What you need to do:
A) Return the passage of the case report starting with "Initial blood and" and going on through "least 3 months.", copied word for word.
B) Summarize the case report in two sentences.
C) In the case report, what organism grew in the blood cultures taken at admission?

Excerpt to read:
BEGIN

39-year old hispanic male with no significant past medical history presented to the emergency department with complaints of sudden onset, progressively worsening, severe epigastric and right upper quadrant (RUQ) abdominal pain since 10 days. He also reported subjective fevers, chills, night sweats and unquantified weight loss for 2 weeks. On examination, he had a low-grade fever of 100.4 F, sinus tachycardia (100–110 bpm) and marked epigastric and RUQ tenderness without rebound tenderness, guarding or rigidity. Laboratory studies were remarkable for white blood cell count (WBC) of 16 × 109/L with 84% neutrophils, total bilirubin of 2.2 mg/dl, with direct bilirubin of 1.0 mg/dl, mild transaminitis with ALT/AST of 135/98, alkaline phosphatase elevation at 355 and erythrocyte sedimentation rate of 107 mm/h. CT abdomen with contrast revealed right portal vein thrombosis (Figure 1). Hepatitis viral serologies, ANA, ASMA, LKM1 antibodies were all negative. He was empirically started on Ceftriaxone and metronidazole for possible pylephlebitis and therapeutic dose of enoxaparin was initiated.
Initial blood and urine cultures showed no growth. He showed marked symptomatic improvement in his abdominal pain, remained afebrile, WBC and liver function tests normalized and he was discharged on day 5 with oral apixaban and hematology follow up. On the day following discharge, blood cultures from admission grew Fusobacterium nucleatum. Patient was informed of the results and prescribed another 10 days of metronidazole to complete a 2-week course. During a follow-up hematology visit 1 month later, patient was completely asymptomatic. Thrombophilia workup including coagulation studies, Factor V Leiden mutation, prothrombin gene mutation, protein C and S deficiency, antiphospholipid panel, antithrombin III levels, homocysteine level and testing for JAK 2 mutation were all unremarkable. Apixaban was recommended to be continued for at least 3 months.
The Fusobacterium species normally reside in the oral cavity, the female genital tract, and the gastrointestinal tract. They are anaerobic, immotile, Gram negative bacilli known for their highly thrombotic nature. Fusobacterium necrophorum is a notorious pathogen known to cause Lemierre syndrome, defined as a primary infection of the oropharynx causing secondary thrombophlebitis of the internal jugular vein usually resulting in septic emboli in the pulmonary capillaries . Recently, there have been a few cases of Fusobacterium nucleatum, which normally resides in the gut, causing invasion and thrombosis of the portal vein and/or its branches (also referred to as pylephlebitis). There are limited recorded cases as the one presented in this case report. Typically, it is a complication of intra-abdominal or pelvic infections located in the drainage pathway of the portal circulation . Pylephlebitis is a rare but fatal complication that needs immediate attention and rapid initiation of treatment when identified. The usual culprits are Streptococcus viridans, Escherichia coli, and Bacteroides fragilis. Fusobacterium is an extremely rare causative pathogen in these cases . It has a unique ability to invade previously healthy people and they do this by the toxins they produce which are unlike those produced by other anaerobic bacilli. They have a lipopolysaccharide endotoxin similar to those in aerobic organisms, which has the lipid A component making them highly biologically active and virulent , leading to detrimental outcomes in affected patients.

END

Dataset entries:
BEGIN

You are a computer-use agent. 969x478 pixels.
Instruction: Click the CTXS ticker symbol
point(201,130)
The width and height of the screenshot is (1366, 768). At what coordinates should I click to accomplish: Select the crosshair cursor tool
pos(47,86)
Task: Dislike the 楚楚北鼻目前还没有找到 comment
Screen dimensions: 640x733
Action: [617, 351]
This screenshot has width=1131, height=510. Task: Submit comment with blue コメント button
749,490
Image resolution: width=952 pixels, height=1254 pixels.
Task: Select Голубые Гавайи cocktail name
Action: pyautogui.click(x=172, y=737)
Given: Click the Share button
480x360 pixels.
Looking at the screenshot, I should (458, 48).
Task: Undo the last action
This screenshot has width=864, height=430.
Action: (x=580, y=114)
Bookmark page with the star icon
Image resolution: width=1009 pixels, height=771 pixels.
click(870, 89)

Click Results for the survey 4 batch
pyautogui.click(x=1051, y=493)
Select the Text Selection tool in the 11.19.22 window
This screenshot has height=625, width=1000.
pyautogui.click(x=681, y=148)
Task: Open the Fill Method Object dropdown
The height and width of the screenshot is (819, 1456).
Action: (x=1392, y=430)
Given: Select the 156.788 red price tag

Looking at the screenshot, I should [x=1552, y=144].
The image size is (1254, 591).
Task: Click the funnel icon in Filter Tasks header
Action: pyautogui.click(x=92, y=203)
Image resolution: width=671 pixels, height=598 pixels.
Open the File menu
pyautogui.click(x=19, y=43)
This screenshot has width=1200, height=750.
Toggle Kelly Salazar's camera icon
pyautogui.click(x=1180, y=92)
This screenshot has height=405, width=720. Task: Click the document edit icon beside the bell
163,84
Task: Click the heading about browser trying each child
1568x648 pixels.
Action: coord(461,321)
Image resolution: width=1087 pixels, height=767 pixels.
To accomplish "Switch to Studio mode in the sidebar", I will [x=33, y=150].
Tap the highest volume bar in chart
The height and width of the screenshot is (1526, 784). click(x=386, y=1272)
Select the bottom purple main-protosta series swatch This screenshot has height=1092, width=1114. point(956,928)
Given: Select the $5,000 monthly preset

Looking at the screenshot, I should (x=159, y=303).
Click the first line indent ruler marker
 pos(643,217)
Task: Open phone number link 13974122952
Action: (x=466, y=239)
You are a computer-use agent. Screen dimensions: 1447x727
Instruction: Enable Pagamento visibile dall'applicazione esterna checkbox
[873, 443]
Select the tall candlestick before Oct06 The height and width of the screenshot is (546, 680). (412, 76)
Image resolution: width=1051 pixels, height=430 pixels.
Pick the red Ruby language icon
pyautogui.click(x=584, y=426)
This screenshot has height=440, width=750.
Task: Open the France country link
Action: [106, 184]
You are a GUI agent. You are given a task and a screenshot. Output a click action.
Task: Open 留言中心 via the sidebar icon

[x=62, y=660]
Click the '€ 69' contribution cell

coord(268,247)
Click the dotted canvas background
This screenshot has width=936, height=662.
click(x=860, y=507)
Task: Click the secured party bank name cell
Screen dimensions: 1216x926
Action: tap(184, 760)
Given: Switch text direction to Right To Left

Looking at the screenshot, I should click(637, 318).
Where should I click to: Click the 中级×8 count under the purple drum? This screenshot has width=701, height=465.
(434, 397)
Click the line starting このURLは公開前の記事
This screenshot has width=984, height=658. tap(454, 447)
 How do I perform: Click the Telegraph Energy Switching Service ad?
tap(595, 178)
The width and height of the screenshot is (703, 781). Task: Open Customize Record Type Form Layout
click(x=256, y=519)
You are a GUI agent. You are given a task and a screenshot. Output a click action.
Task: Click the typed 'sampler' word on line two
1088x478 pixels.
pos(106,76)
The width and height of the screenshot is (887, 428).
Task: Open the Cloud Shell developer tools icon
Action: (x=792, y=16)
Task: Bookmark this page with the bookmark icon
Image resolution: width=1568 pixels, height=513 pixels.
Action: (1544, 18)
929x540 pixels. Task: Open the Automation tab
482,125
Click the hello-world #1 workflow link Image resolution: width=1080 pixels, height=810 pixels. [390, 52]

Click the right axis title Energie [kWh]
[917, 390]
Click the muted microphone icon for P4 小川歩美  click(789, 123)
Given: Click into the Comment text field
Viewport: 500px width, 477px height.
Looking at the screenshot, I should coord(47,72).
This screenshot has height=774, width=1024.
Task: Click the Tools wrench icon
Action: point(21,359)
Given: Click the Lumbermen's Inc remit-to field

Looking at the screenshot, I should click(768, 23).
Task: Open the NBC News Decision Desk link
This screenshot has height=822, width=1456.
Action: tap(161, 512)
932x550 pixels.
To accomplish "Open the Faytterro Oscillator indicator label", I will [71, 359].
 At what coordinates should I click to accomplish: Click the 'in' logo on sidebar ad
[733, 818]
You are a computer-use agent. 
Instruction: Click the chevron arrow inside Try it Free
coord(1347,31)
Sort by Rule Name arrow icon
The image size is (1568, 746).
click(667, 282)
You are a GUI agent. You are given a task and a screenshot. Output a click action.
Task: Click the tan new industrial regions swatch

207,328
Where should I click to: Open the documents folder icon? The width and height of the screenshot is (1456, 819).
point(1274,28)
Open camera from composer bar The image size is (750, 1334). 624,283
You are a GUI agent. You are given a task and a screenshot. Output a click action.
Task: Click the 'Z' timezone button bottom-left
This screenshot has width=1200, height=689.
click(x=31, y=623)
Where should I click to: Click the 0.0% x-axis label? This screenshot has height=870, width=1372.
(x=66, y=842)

END

Task answers:
A)
Initial blood and urine cultures showed no growth. He showed marked symptomatic improvement in his abdominal pain, remained afebrile, WBC and liver function tests normalized and he was discharged on day 5 with oral apixaban and hematology follow up. On the day following discharge, blood cultures from admission grew Fusobacterium nucleatum. Patient was informed of the results and prescribed another 10 days of metronidazole to complete a 2-week course. During a follow-up hematology visit 1 month later, patient was completely asymptomatic. Thrombophilia workup including coagulation studies, Factor V Leiden mutation, prothrombin gene mutation, protein C and S deficiency, antiphospholipid panel, antithrombin III levels, homocysteine level and testing for JAK 2 mutation were all unremarkable. Apixaban was recommended to be continued for at least 3 months.

B) A 39-year-old man with severe epigastric and right upper quadrant pain, fevers and weight loss was found on CT to have right portal vein thrombosis and was treated with ceftriaxone, metronidazole and enoxaparin for possible pylephlebitis. His admission blood cultures later grew Fusobacterium nucleatum, a pathogen the report calls an extremely rare cause of pylephlebitis, and he was completely asymptomatic at follow-up a month later.

C) Fusobacterium nucleatum